2.4.2. Enzyme-Linked Immunosorbent Assay

Mouse IL-12, IL-6, and TGF- β 1 enzyme-linked immunosorbent assay (ELISA) kits were purchased (Thermofisher and Sigma Aldrich, Jeju si, Republic of Korea). All the experimental procedures were performed following the instructions recommended by the manufacturer. The cytokine concentration was calculated using standard protein concentration.

2.5. Rotenone Model Induction and Treatment Plan

A total of 12 C57BL/6 mice (male) were randomly divided into the control group (n = 3) and the model group (n = 9). The model group mice were intraperitoneally administered rotenone solution (30 mg/kg) [31] every day for a period of 28 days [35]. At the same time, the control group received an intraperitoneal administration of 1% DMSO solution. The blood of the mice was taken on the 28th day. Nine mice in the model group were again divided into 3 groups randomly 28 days before the start of the treatment period in the following manner: the PD-infected control group (n = 3); the PD-infected group treated with MP (n = 3); and the PD-infected group treated with L-DOPA (n = 3).

2.6. PD Induction Score

PD induction score was formulated to validate the induction of PD in mice. The criteria chosen to make scores were the balance on the beam, hind-limb skipping, olfactory sensation, and weight loss. The mice showing normal behavior in the above-mentioned conditions were given a score of 0, while mice with mild, moderate, and severe anomalies in those conditions were given scores of 1, 2, and 3, respectively. After gathering all the data, the scores were summed up for every mouse to validate PD induction. These data were further used to plot the DP induction score on the chart.

2.7. Experimental Design

The whole experimental design of this study is shown in Figure 1B. Mice were administered rotenone for 28 days to induce the PD model. Then, these mice were randomly divided into 3 groups for treatment. In the first 28 days, the PD model group showed a significant difference in motor and olfactory functions than the control group. After 28 days, PD mice were given MP and L-DOPA treatment for a period of 19 days. The chemical structure of PD-inducing drug rotenone is shown in Figure 1A.

2.8. Statistical Analysis

The statistical analysis was performed using the OriginLab 2018 version. A two-way paired t-test was performed on the data obtained in this study. Results are expressed as the mean ± SD. p-value < 0.05 was considered statistically significant.

3. Results

3.1. Rotenone-Induced Parkinson’s Disease (PD) Symptoms in Mice

The mice intoxicated with rotenone underwent different behavioral tests. Mice showed a significant difference in latencies of the behavioral tests. It was found that rotenone caused a marked decrease in motor coordination in the mice. It was also observed that rotenone-intoxicated mice showed higher latency in finding the hidden cookie. Figure 2A,B shows the results of the beam balance test and olfactory test, respectively. These tests performed on different days confirmed the progression of symptoms of PD in mice. Figure 3 shows the PD induction score, which confirmed the significant difference in scores of healthy and PD mice.

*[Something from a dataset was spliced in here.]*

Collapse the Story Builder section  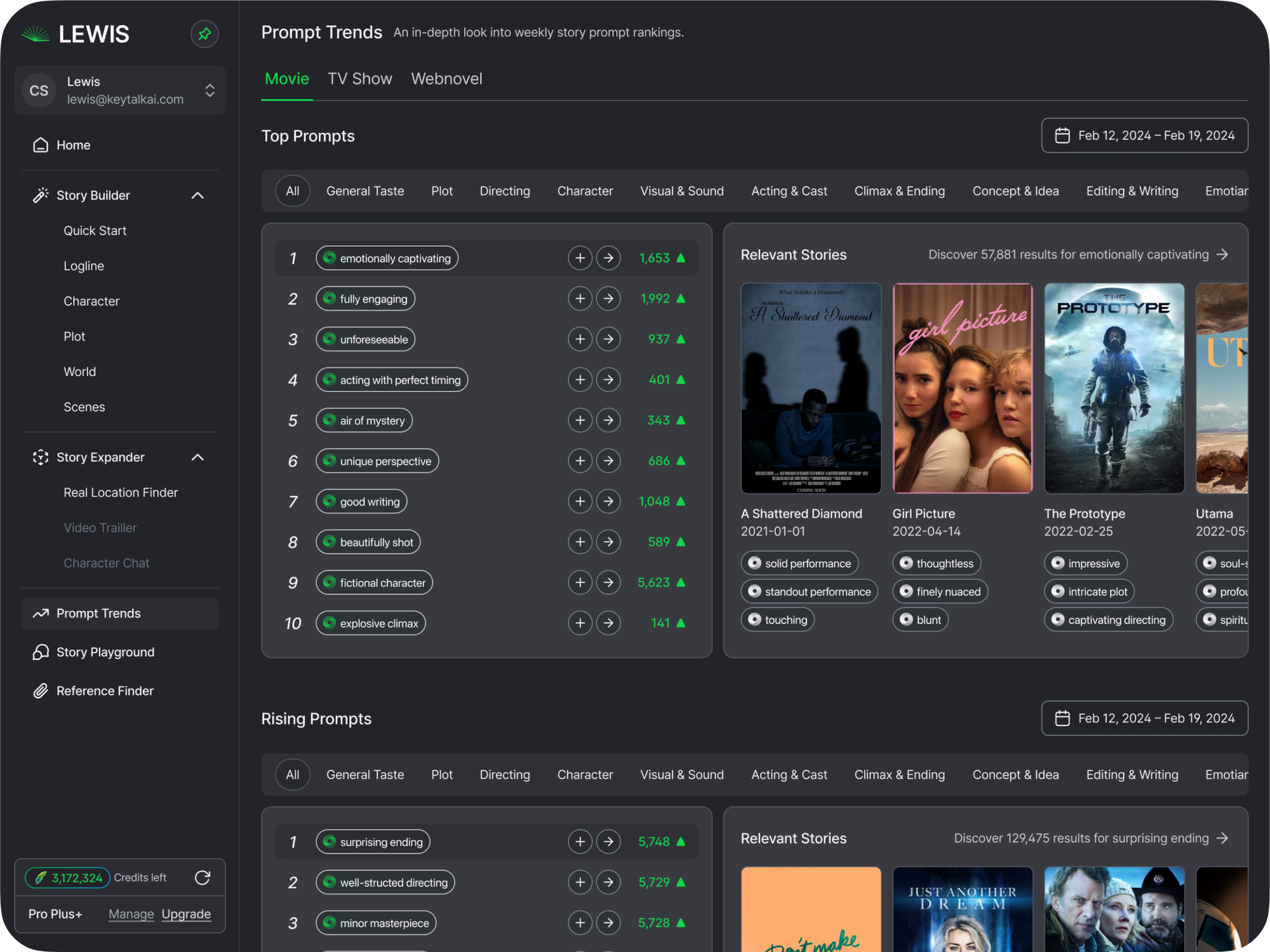coord(197,196)
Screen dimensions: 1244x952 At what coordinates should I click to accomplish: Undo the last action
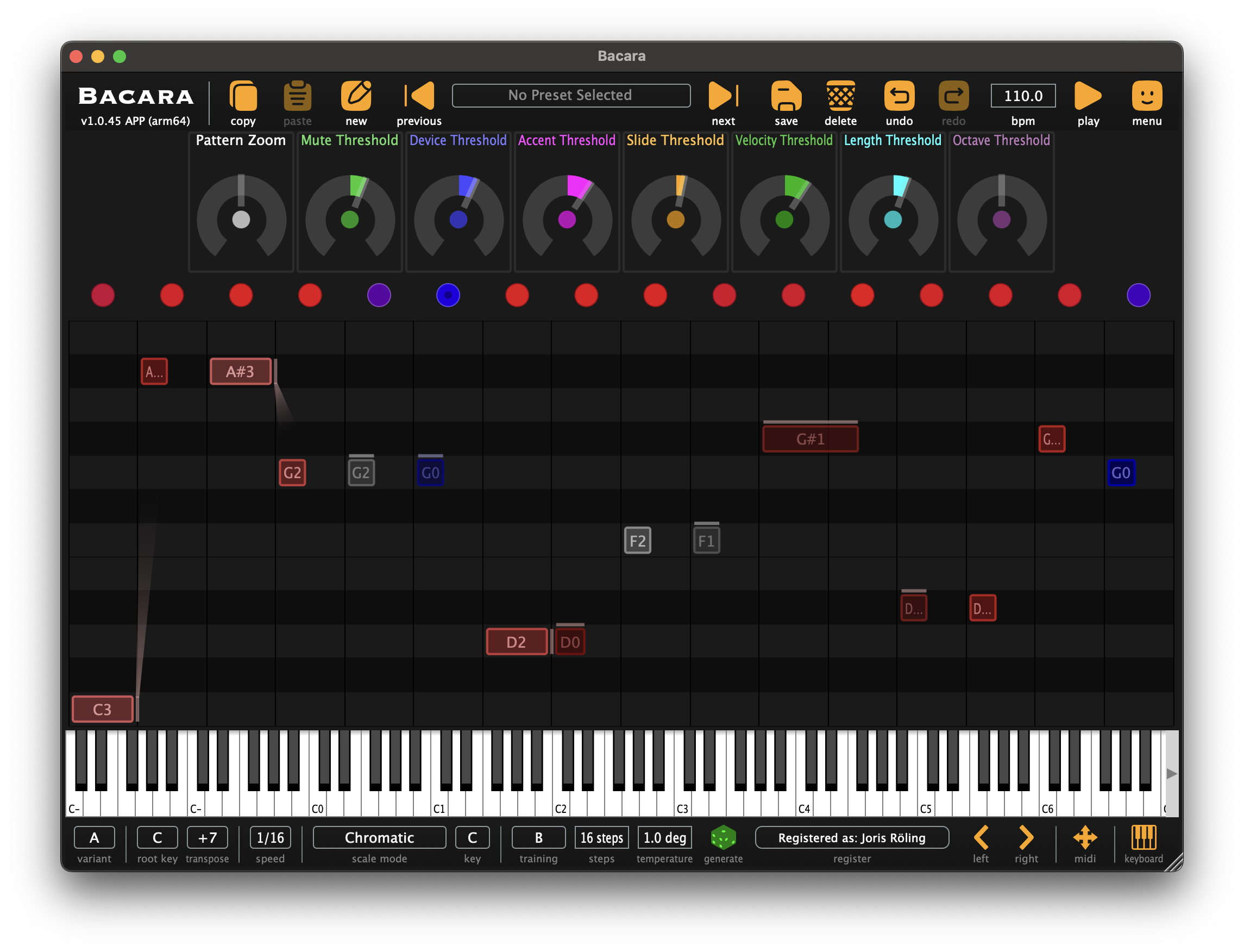pos(899,96)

3.2. Comparative Study of MP and L-DOPA in Improving the Symptoms of Parkinson’s Disease

3.2.1. Effects of MP and Improving the Physical Symptoms of PD in Comparison to L-DOPA

The effects of MP and L-DOPA showed non-significant differences in the data analysis. Figure 4 shows the results of the beam balance test taken on days 7, 13, and 19, with significant improvement in PD mice after being treated with MP and L-DOPA. The values from MP and L-DOPA were not significantly different. Figure 4 also shows improvement in beam balance tests performed on days 13 and 19, even in non-treated PD mice. Figure 5 shows the results of the olfactory test showing significant improvement in PD mice treated with MP and L-DOPA. Latency for olfactory impairment stayed similar, 280 s, from day 7 to 19 for PD induced by L-DOPA, while latency from balance test decreased from 28 s to 20 s. It is noted that olfactory symptoms started early in PD mice and were not easily restored naturally.

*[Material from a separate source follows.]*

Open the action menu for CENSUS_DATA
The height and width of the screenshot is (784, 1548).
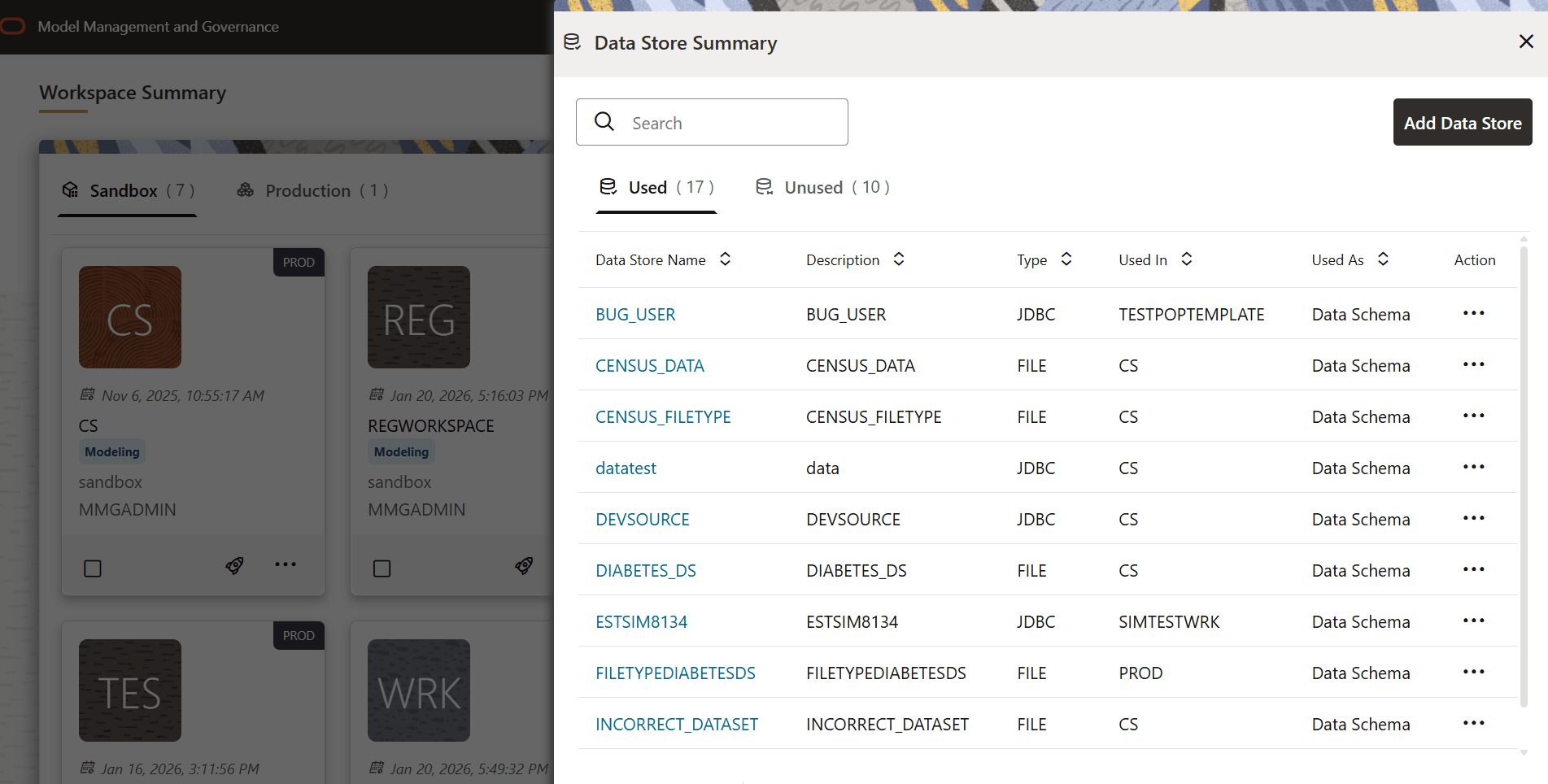click(x=1474, y=364)
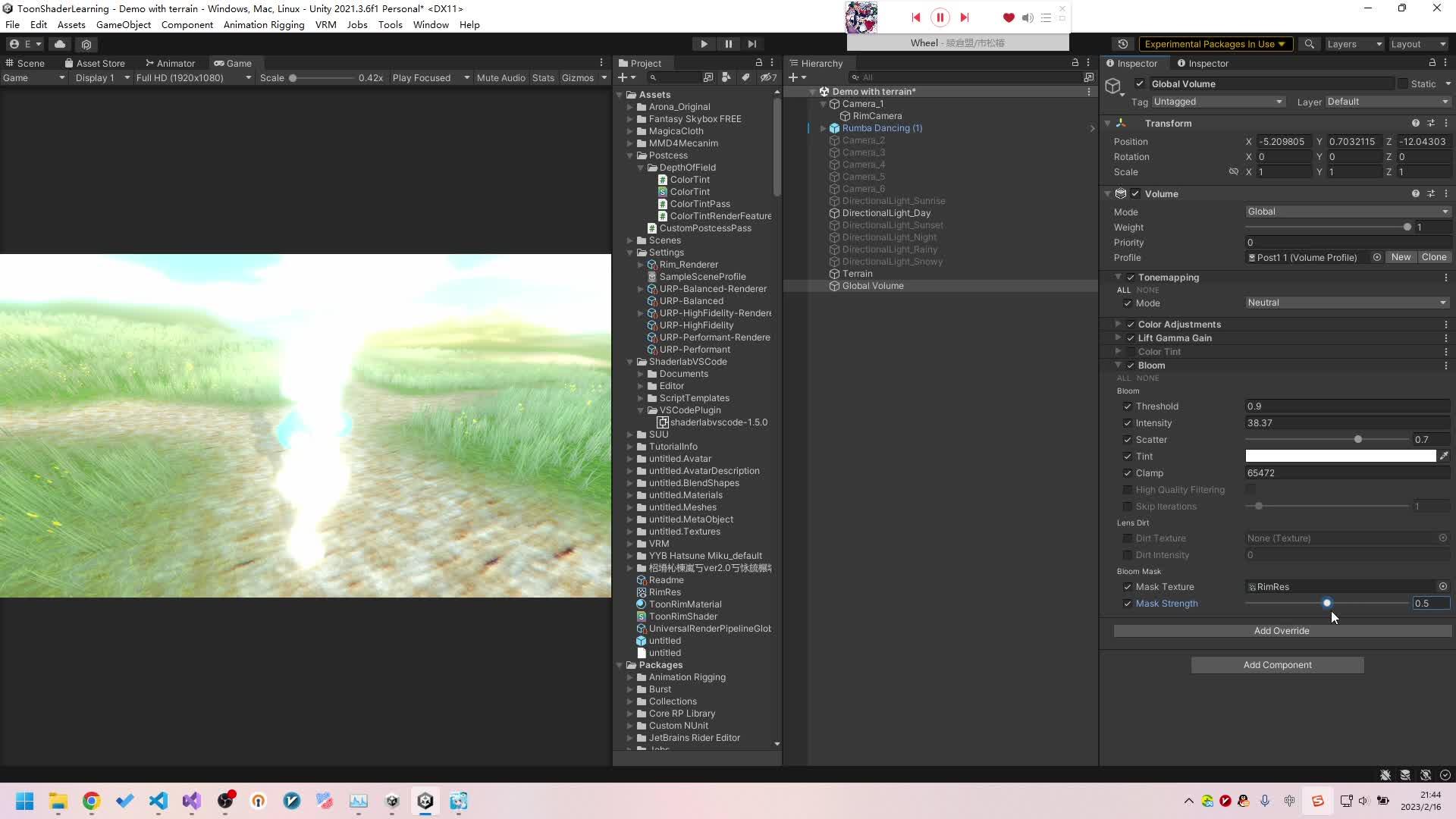
Task: Create new asset via plus icon in Project panel
Action: click(623, 77)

3.2.2. Effects of MP in Improving the Inflammation of PD in Comparison to L-DOPA

The expression levels of TGF- β 1, IL-6, and IL-12 from ELISA analysis at day 19 of treatment show significant alleviation in Figure 6 and Figure 7. The serum analysis of mice confirmed that the PD mice were treated with MP and L-DOPA. L-DOPA and MP have similar results in improving the symptoms of PD when used in a ratio of 1:20. Please describe the results quantitatively using statistical analysis. Figure 7 should include (A) and (B).
The small standard deviation (SD) values observed in our experiments suggest consistent and precise measurements across the samples. However, given the small sample size, these results should be interpreted with caution, and further studies with larger cohorts are needed to validate these findings.

4. Discussion

In this study, we investigated the neuroprotective effect of MP and L-DOPA on the rotenone-intoxicated C57BL/6 mice. For that purpose, we administered rotenone intraperitoneally at a dose of 30 mg/kg body weight daily for 28 days to induce PD symptoms. Rotenone can cross the blood–brain barrier and inhibit the activity of complex-1 in the mitochondrial respiratory chain. It also increases the oxidative stress and neuroinflammation while decreasing the level of neurotransmitters. In our study, rotenone intoxication significantly decreased motor coordination, olfactory impairment, and increased neuroinflammation, which was confirmed by the beam balance test, olfactory test, and ELISA analysis, respectively. These results were in corroboration with other studies, which also observed impairment in behavioral and inflammatory parameters [36] and confirmed the induction of PD in mice. L-DOPA and MP were used to treat PD during the PD treatment period. PD-treated mice showed significant improvement in their symptoms and reduction in the level of pro- and anti-inflammatory cytokines when compared with non-treated PD mice. Furthermore, both L-DOPA and MP-treated mice showed similar improvements with no significant differences (p < 0.05) when used in a 1:20 ratio.
During PD induction, serum levels of IL-6, TGF- β 1, and IL-12 were significantly high, which confirmed the induction of the PD through rotenone [11,12,16,25]. IL-6 is a crucial biomarker of PD progression and PD improvement. Furthermore, TGF- β 1 and IL-12 are important biomarkers of neuroinflammation. The olfactory impairment also appeared in mice, validating the previous studies that olfactory impairment is one of the early symptoms of PD [37]. It is important to note that PD mice, even without any treatment, also showed improvement in all tests performed, except olfactory latency. The reason behind this improvement may be the body’s self-defense mechanism of the mice, which tries to get rid of the toxins. It is important to consider this factor when evaluating the efficacy of treatments such as MP and L-DOPA. Future studies will extend the observation period to better differentiate between treatment-induced improvements and spontaneous recovery. Observing traits such as motor function, cognitive abilities, and neuroinflammation levels beyond the initial treatment period will provide a more comprehensive understanding of the therapeutic potential and sustainability of MP treatment in PD models.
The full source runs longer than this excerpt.